Kenaikan Tarif Pajak Bumi dan Bangunan di Berbagai Daerah
45News id - Gelombang protes besar-besaran mengguncang Kabupaten Pati, Jawa Tengah, menyusul kebijakan kontroversial kenaikan tarif Pajak Bumi dan Bangunan (PBB) sebesar 250%. Kebijakan ini memicu kemarahan publik yang meluas, dengan lebih dari 100.000 warga turun ke jalan menuntut Bupati Sudewo untuk mundur dari jabatannya. Demonstrasi yang awalnya berlangsung damai berubah menjadi aksi yang penuh ketegangan ketika Bupati Sudewo mencoba menemui massa. Ia muncul dari kendaraan taktis dan menyampaikan permintaan maaf, namun respons warga begitu keras dari lemparan botol air mineral dan sandal menghujani mobil yang ditumpanginya. Aksi ini bukan sekadar penolakan terhadap kebijakan fiskal, tetapi juga ekspresi kekecewaan mendalam terhadap kepemimpinan yang dinilai tidak berpihak pada rakyat kecil.
Tanggapan dari pemerintah pusat pun tak lama menyusul. Menteri Dalam Negeri Tito Karnavian secara terbuka menegur Bupati Sudewo atas kebijakan yang dinilai tidak melalui komunikasi yang memadai dengan pemerintah pusat. Tito menekankan pentingnya kepala daerah untuk mempertimbangkan kondisi sosial ekonomi masyarakat sebelum menetapkan kebijakan pajak yang berdampak luas. Ia juga menyatakan akan melakukan komunikasi intensif dengan para kepala daerah untuk membahas ulang kebijakan fiskal yang berpotensi memberatkan rakyat. Imbauan ini menjadi sinyal bahwa pemerintah pusat tidak akan tinggal diam terhadap kebijakan daerah yang dinilai ugal-ugalan dan tidak sensitif terhadap daya beli masyarakat.
Namun, Pati bukan satu-satunya daerah yang mengalami lonjakan tarif PBB. Di Kabupaten Jombang, Jawa Timur, warga dikejutkan dengan kenaikan PBB yang mencapai 1.202%, menjadikannya daerah dengan kenaikan tertinggi di Indonesia. Tagihan yang semula hanya Rp400 ribu melonjak menjadi Rp3,5 juta, memicu keresahan dan protes dari berbagai lapisan masyarakat. Wakil Gubernur Jawa Timur Emil Dardak menyebut bahwa kebijakan tersebut merupakan warisan dari pemerintahan sebelumnya, dan berjanji akan mengevaluasi ulang penetapan nilai objek pajak (NJOP) yang menjadi dasar kenaikan. Di Kota Cirebon, Jawa Barat, situasi tak kalah genting. Kenaikan PBB hingga 1.000% membuat warga menggugat kebijakan tersebut ke Mahkamah Agung, meski gugatan itu ditolak. Protes terus bergulir, dan masyarakat mulai menggalang donasi serta konsolidasi untuk menolak kebijakan yang dianggap tidak adil dan memberatkan.

### Permintaan Tugas 1
Tuliskan ulang bagian teks tentang kenaikan PBB yang dimulai dengan kata-kata "Kenaikan Tarif Pajak Bumi dan Bangunan di" dan diakhiri dengan "pada rakyat kecil.".
### Permintaan Tugas 2
Menurut teks tentang kenaikan PBB, berapa persen kenaikan PBB di Kabupaten Jombang?
### Permintaan Tugas 3
Terjemahkan kalimat dari teks tentang kenaikan PBB ini ke dalam bahasa Inggris: "Namun, Pati bukan satu-satunya daerah yang mengalami lonjakan tarif PBB."
Baris-baris berikut tidak berhubungan dengan teks pilihan.

### Baris yang Ditampilkan
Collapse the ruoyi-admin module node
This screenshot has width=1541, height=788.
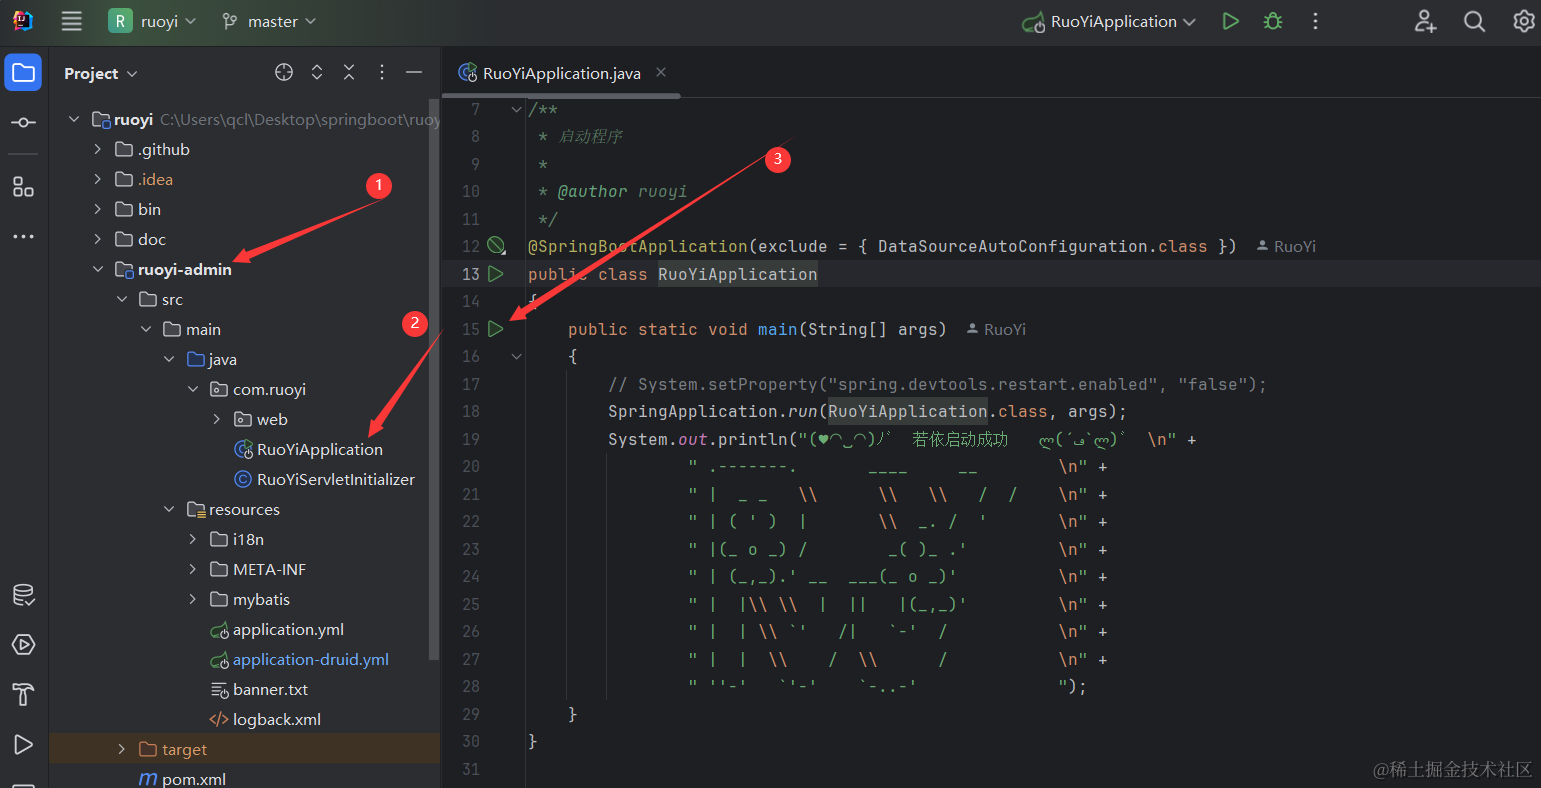[98, 269]
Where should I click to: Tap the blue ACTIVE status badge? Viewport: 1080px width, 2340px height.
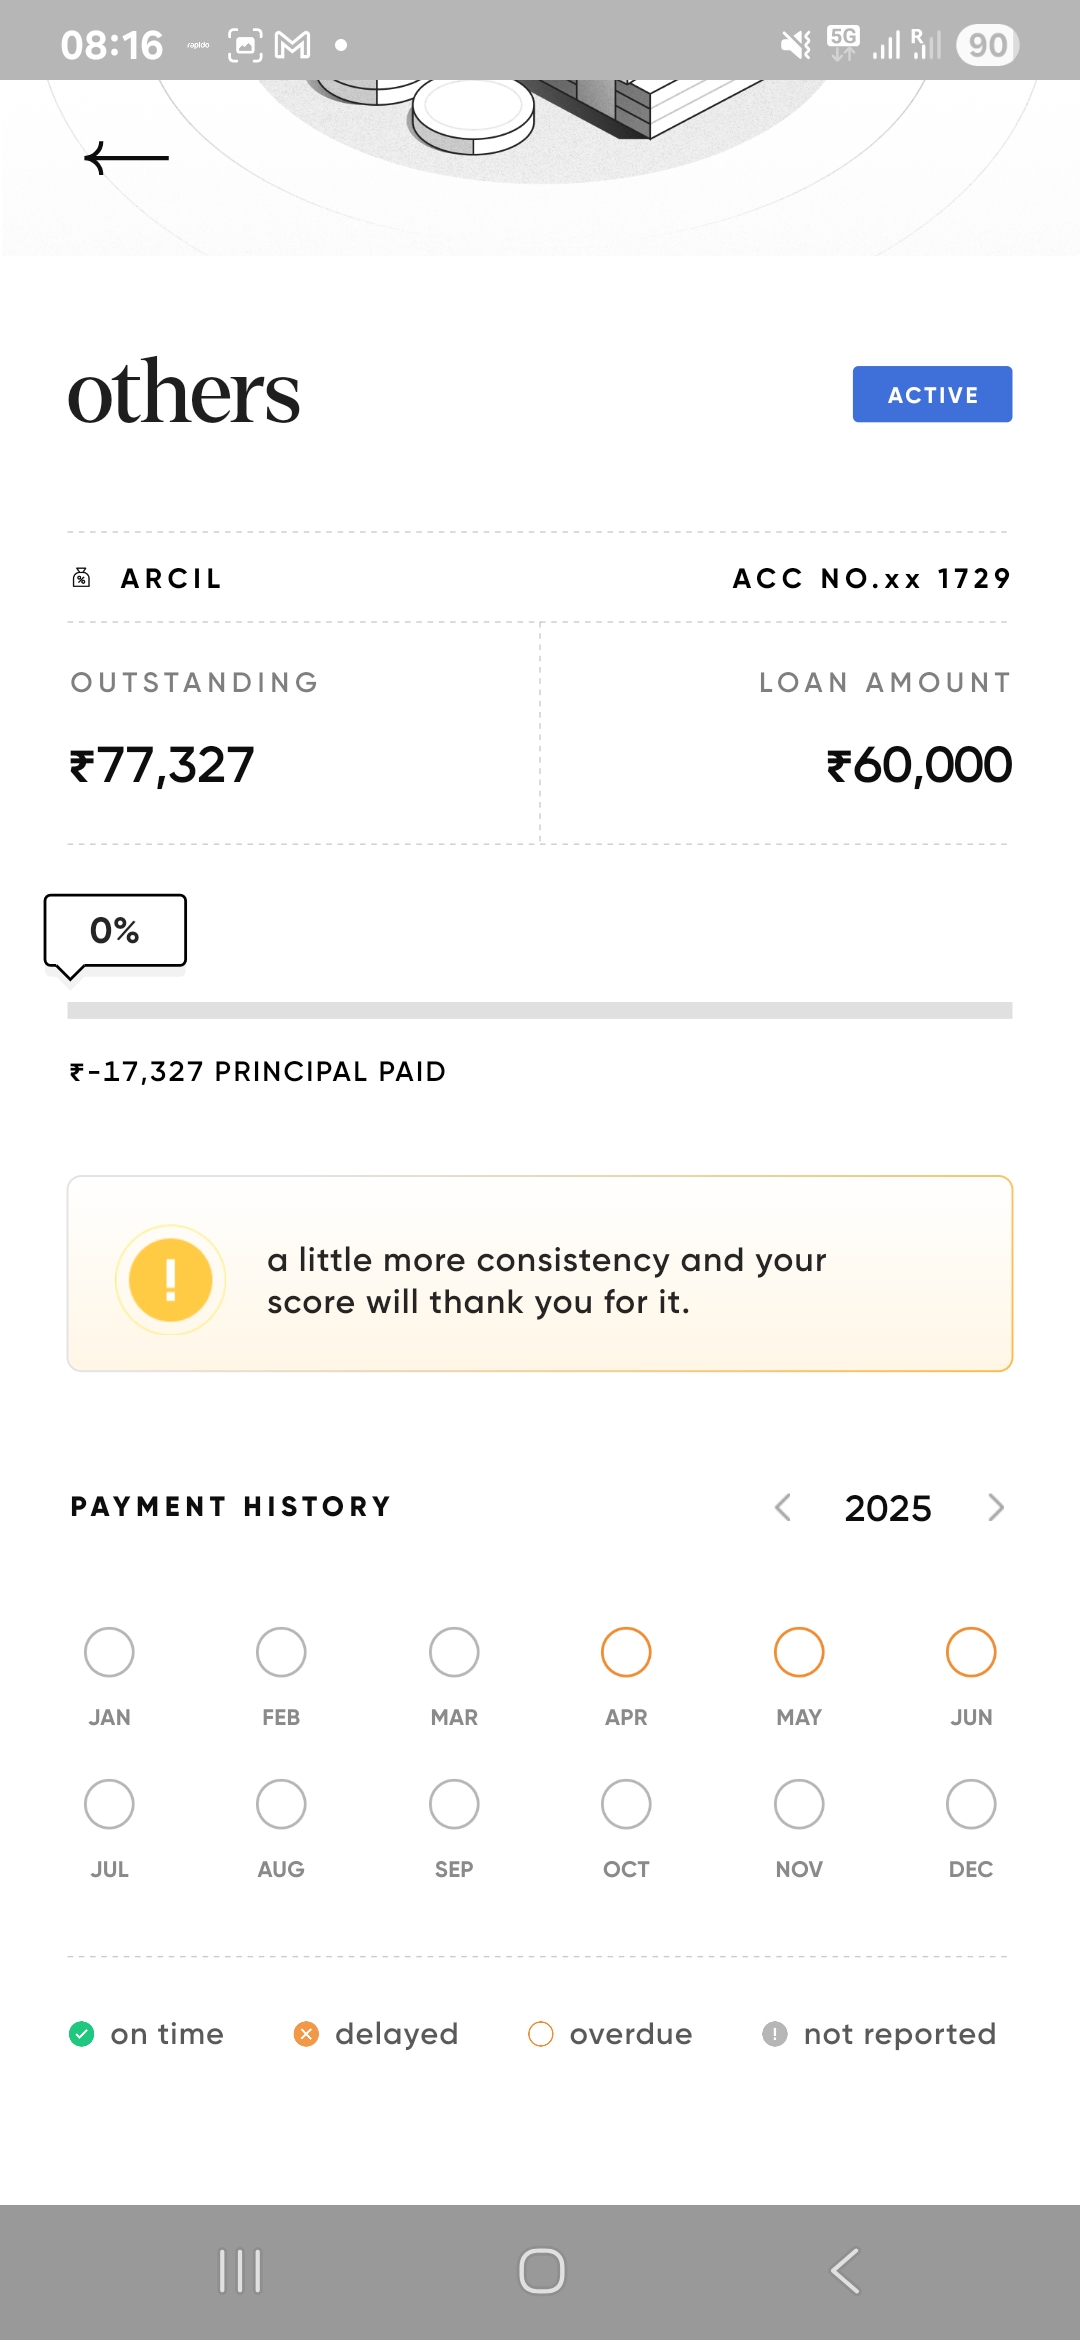(x=932, y=394)
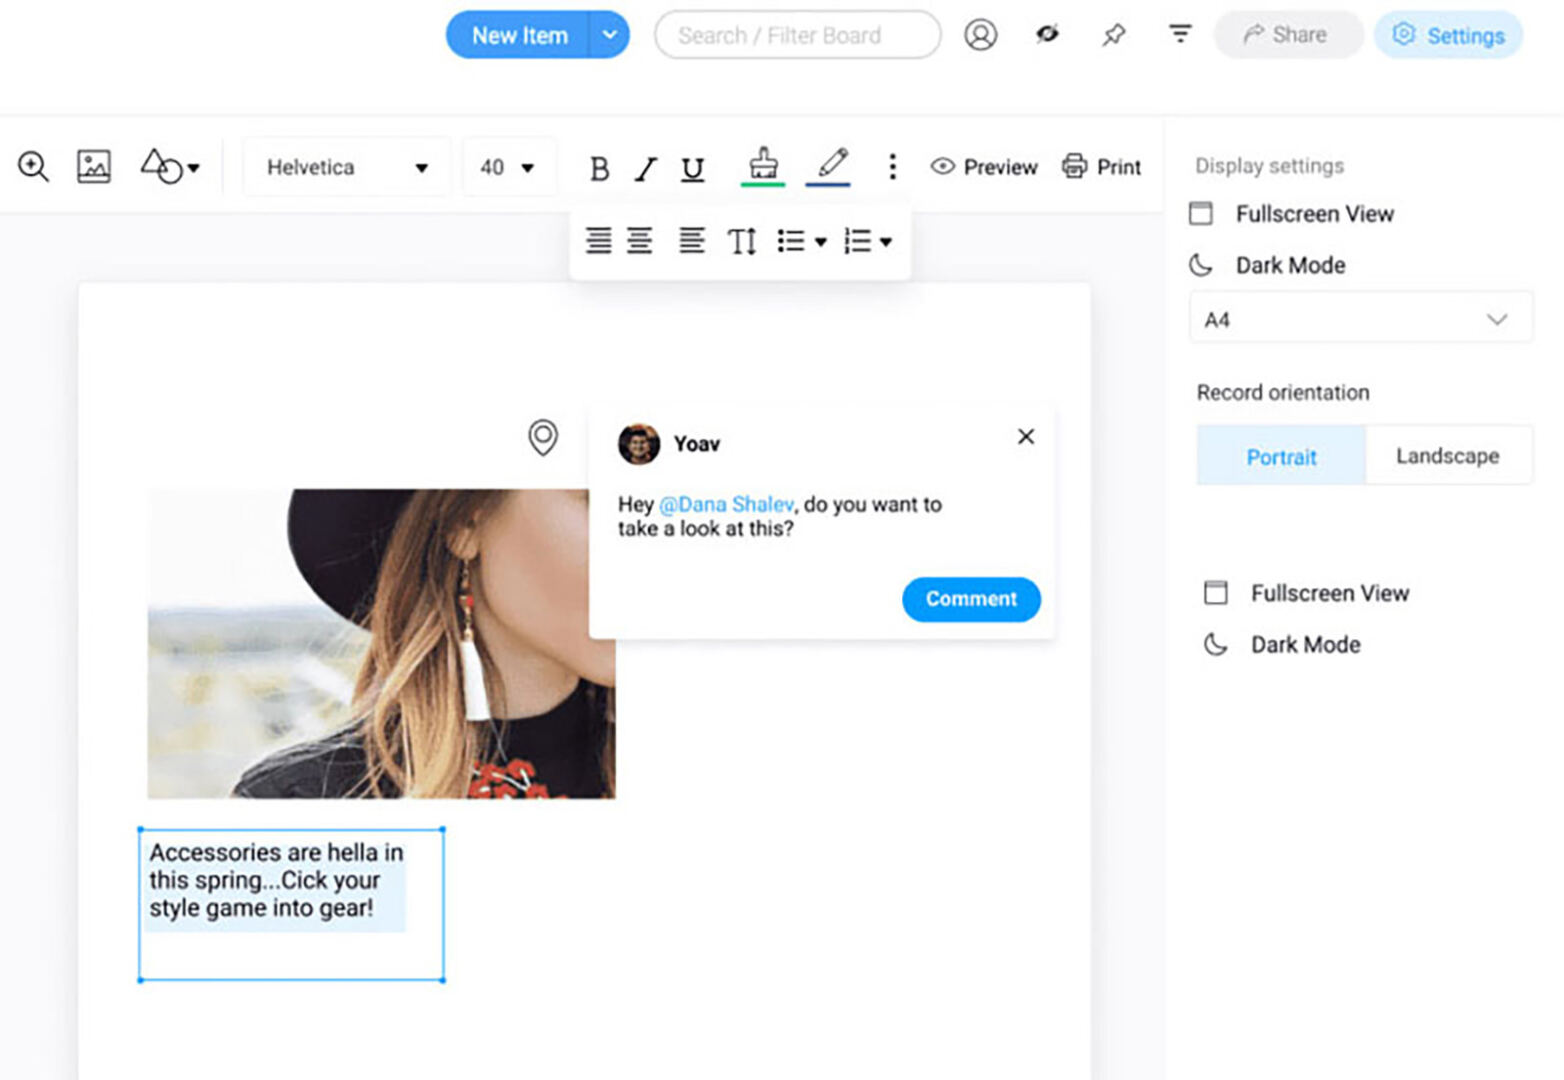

### Jawaban Tugas 1
Kenaikan Tarif Pajak Bumi dan Bangunan di Berbagai Daerah
45News id - Gelombang protes besar-besaran mengguncang Kabupaten Pati, Jawa Tengah, menyusul kebijakan kontroversial kenaikan tarif Pajak Bumi dan Bangunan (PBB) sebesar 250%. Kebijakan ini memicu kemarahan publik yang meluas, dengan lebih dari 100.000 warga turun ke jalan menuntut Bupati Sudewo untuk mundur dari jabatannya. Demonstrasi yang awalnya berlangsung damai berubah menjadi aksi yang penuh ketegangan ketika Bupati Sudewo mencoba menemui massa. Ia muncul dari kendaraan taktis dan menyampaikan permintaan maaf, namun respons warga begitu keras dari lemparan botol air mineral dan sandal menghujani mobil yang ditumpanginya. Aksi ini bukan sekadar penolakan terhadap kebijakan fiskal, tetapi juga ekspresi kekecewaan mendalam terhadap kepemimpinan yang dinilai tidak berpihak pada rakyat kecil.

### Jawaban Tugas 2
Kenaikan PBB di Kabupaten Jombang mencapai 1.202%.

### Jawaban Tugas 3
However, Pati is not the only region that has experienced a surge in PBB rates.